# bootlogging showconsole vs. bootlogd

## marcelser

Hi,

I found out that there are two programs which do a logging of the console output during the bootprocess one is "app-admin/showconsole" which uses /sbin/blogd and and places a shell script /lib/rcscripts/addons/blogger.sh, the output of the boot process should result in /var/log/boot.msg

on the other hand there is bootlogd which is part of the baselayout and seems to do the same job producing a /var/log/boot file.

Problem is: Neither of them can be started easily. The blogger.sh file in /lib/rcscripts/addons for example looks for a ${RC_BOOTLOG} == yes variable and for the moment I haven't found out where I have to set this variable (wild guess: Do I have to patch the .config for the kernel??)
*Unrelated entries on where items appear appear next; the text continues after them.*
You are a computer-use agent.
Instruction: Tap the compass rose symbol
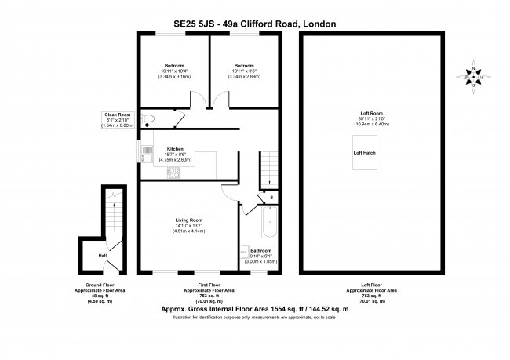(x=473, y=75)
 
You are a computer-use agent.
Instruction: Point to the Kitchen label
(x=174, y=148)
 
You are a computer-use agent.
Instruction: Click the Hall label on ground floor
(x=102, y=255)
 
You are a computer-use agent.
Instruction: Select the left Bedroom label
(x=174, y=65)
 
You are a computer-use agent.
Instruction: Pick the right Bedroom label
(x=244, y=65)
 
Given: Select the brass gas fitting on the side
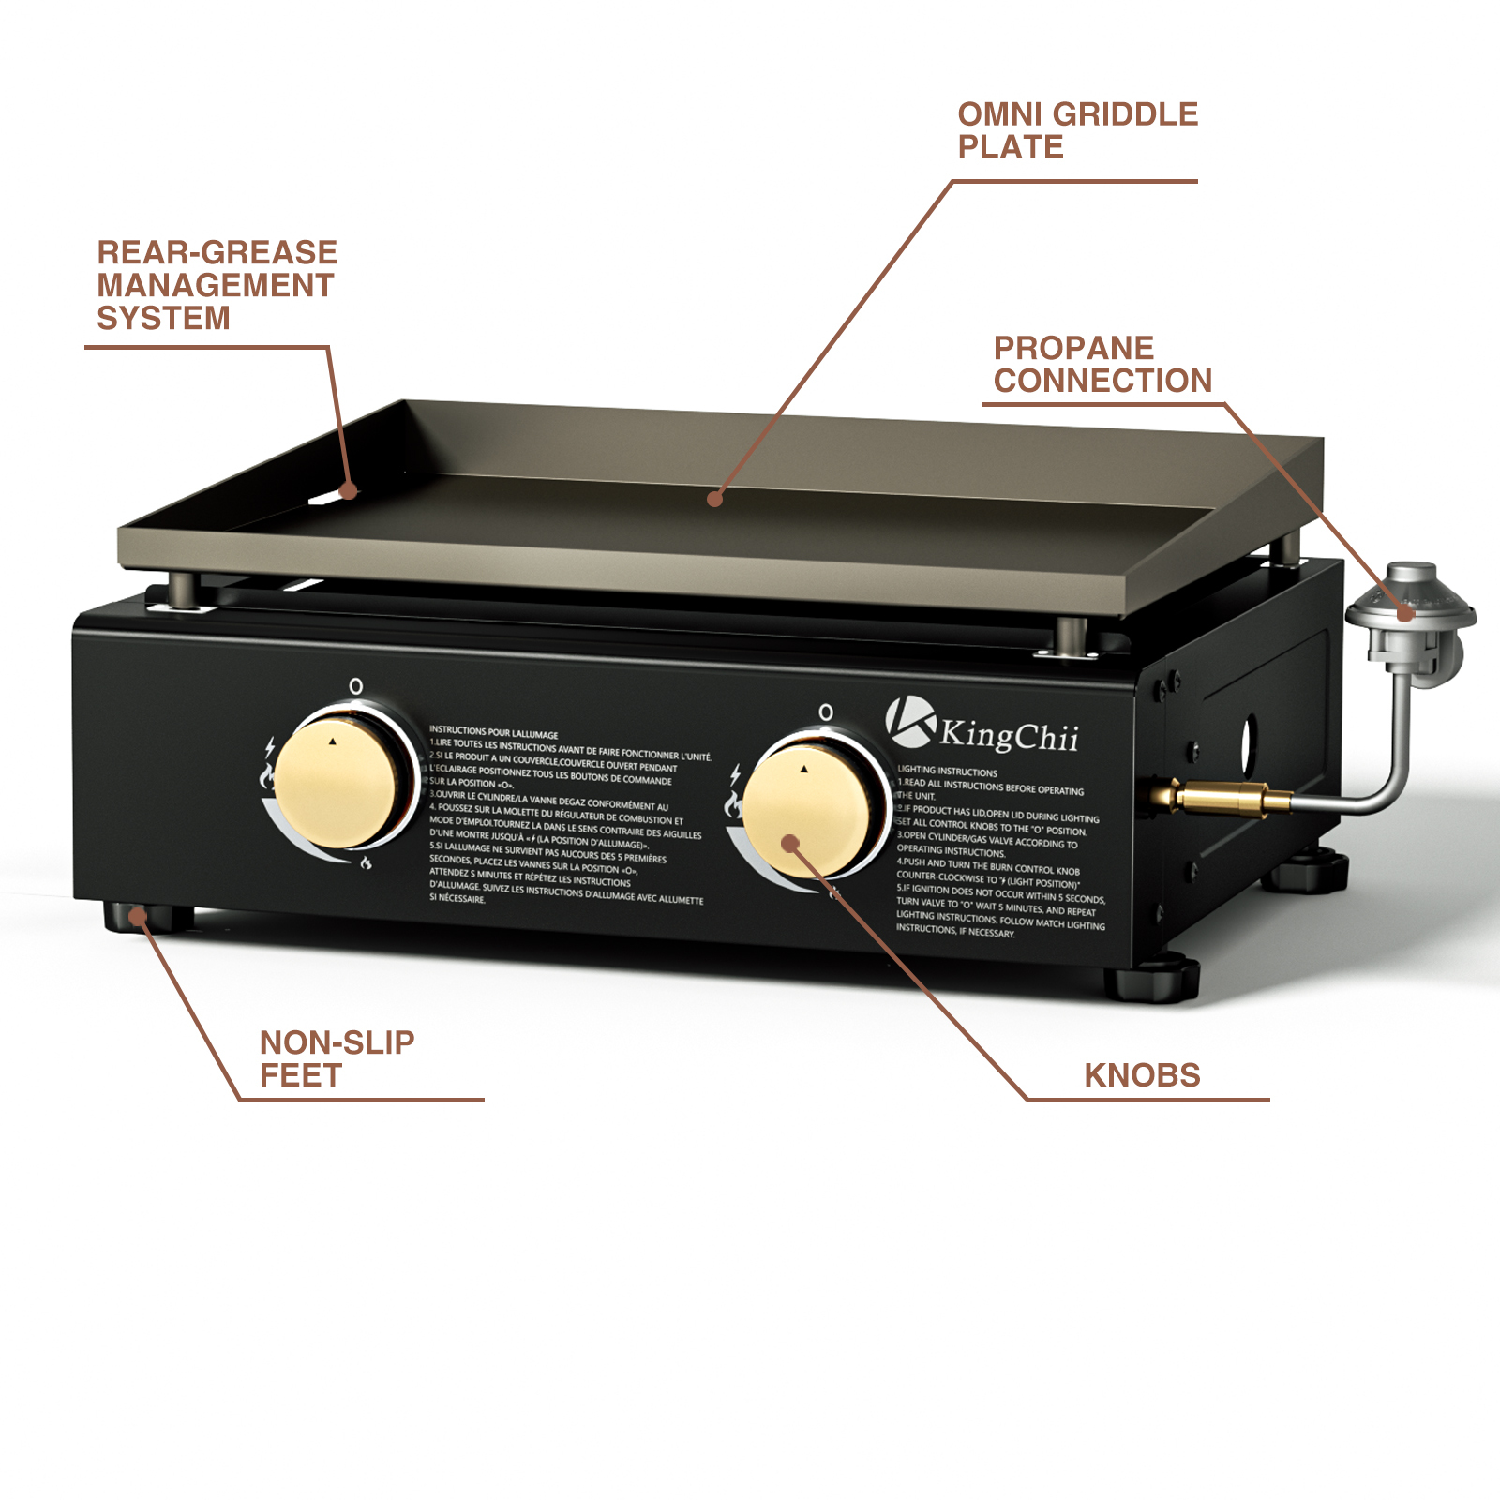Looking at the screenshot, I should pos(1219,798).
The booglogd on the other hand has no start file in /etc/init.d/. Can someone maybe provide a init file so the logger would be started as soon as possible (at best just after loading the kernel).

I would be really great if some gurus could provide infos on how to start one of these console loggers.

Thanks a lot

----------

## nielchiano

just a "me-too" post... (and a bump)

----------

## nielchiano

found this (haven't tried it yet): http://users.tkk.fi/~jvroutak/r50/config/etc/init.d/stop-bootlogd

----------

## mwiertz

Hi,

just a kind of me-too post...

I came across the showconsole app today and I'm still wondering how to get it running... if someone please could help?

----------

## nielchiano

I've been doing some research on it.

Bootlogd seems like the thing that will make it into gentoo. Program looks nice, but doesn't have an init script.

I'm on vacation now, so I'll be at the beach rather than writing init-scripts; but when I get back to update my server I might write one myself... stay tuned...

PS: MIGHT, don't flame me because I didn't. (you can, however, remind me...)

----------

## marcelser

Hi Nielchiano,

 *nielchiano wrote:*   

> I've been doing some research on it.
> 
> Bootlogd seems like the thing that will make it into gentoo. Program looks nice, but doesn't have an init script.
> 
> I'm on vacation now, so I'll be at the beach rather than writing init-scripts; but when I get back to update my server I might write one myself... stay tuned...
> ...

 

There's no need to write something for bootlogd because it happens that bootlogd is not making it into gentoo. If you upgrade to baselayout 1.11.13 and you look into /sbin/rc you will see bootlog start, bootlog sync and bootlog quit commands and you will notice that in /sbin/functions.sh the bootlogger.sh addon which controls blogd is imported. All that's missing is the needed RC variable in /etc/conf.d/rc.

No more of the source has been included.